Start of Data

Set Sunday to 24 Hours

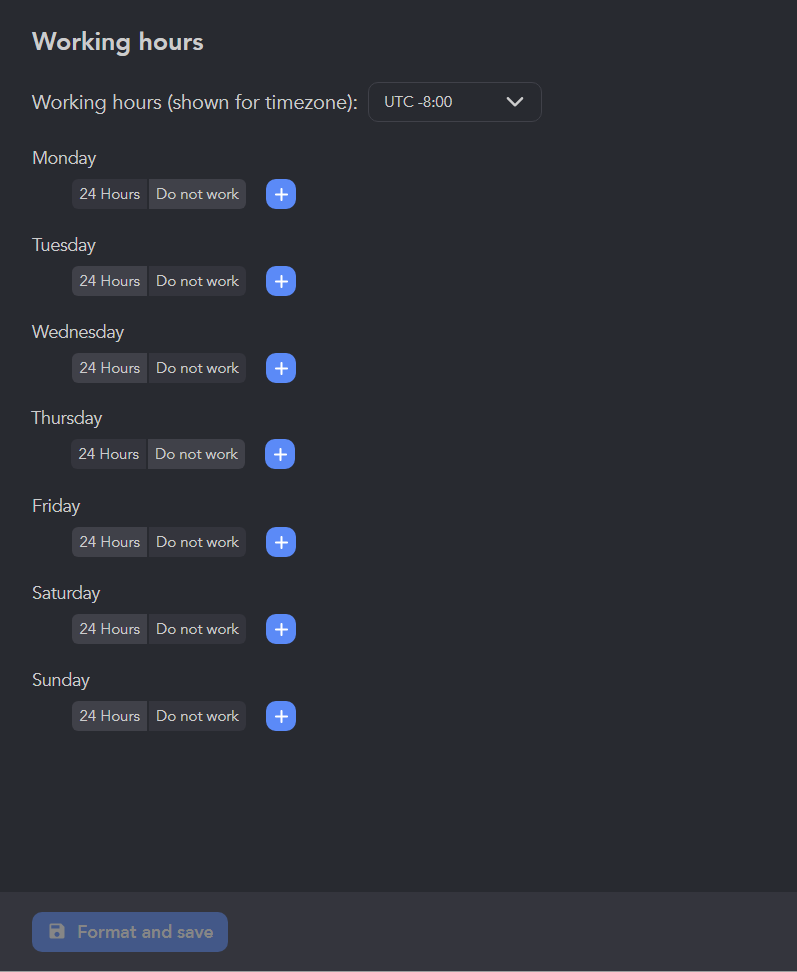click(x=110, y=716)
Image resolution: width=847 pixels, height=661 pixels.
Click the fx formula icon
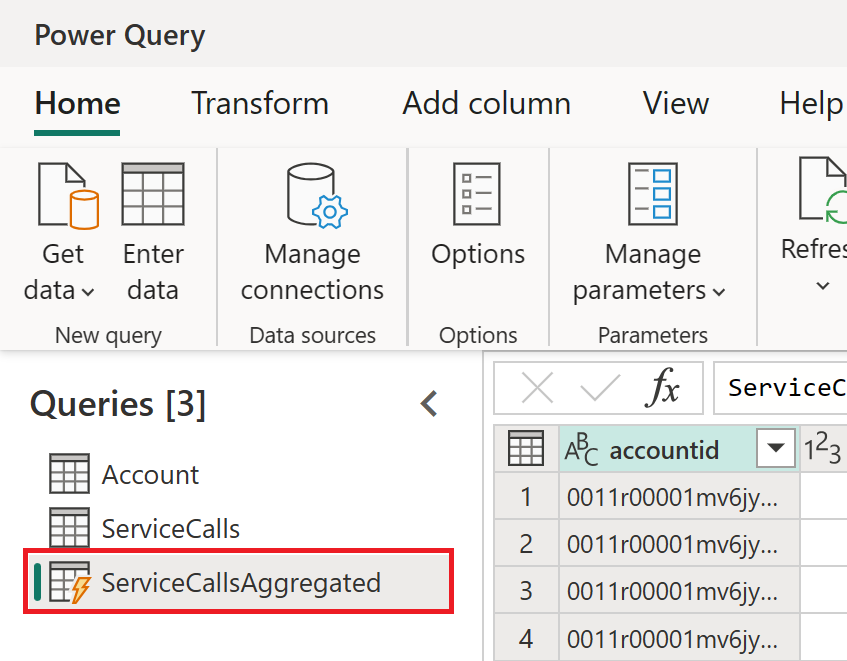661,388
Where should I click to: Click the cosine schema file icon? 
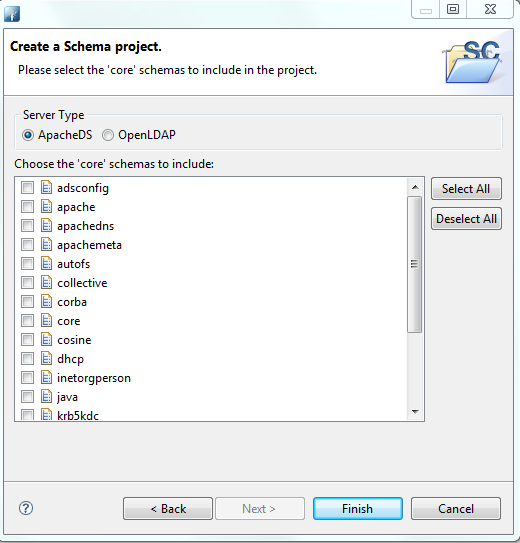(x=46, y=339)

End of Data

* _Assignment_
Exclude every picture, then return precisely the lines that run from the line containing "Image resolution: width=847" through the end of the entries above.

* _Solution to the problem_
Image resolution: width=847 pixels, height=661 pixels.
Click the fx formula icon
661,388
Where should I click to: Click the cosine schema file icon? 
(x=46, y=339)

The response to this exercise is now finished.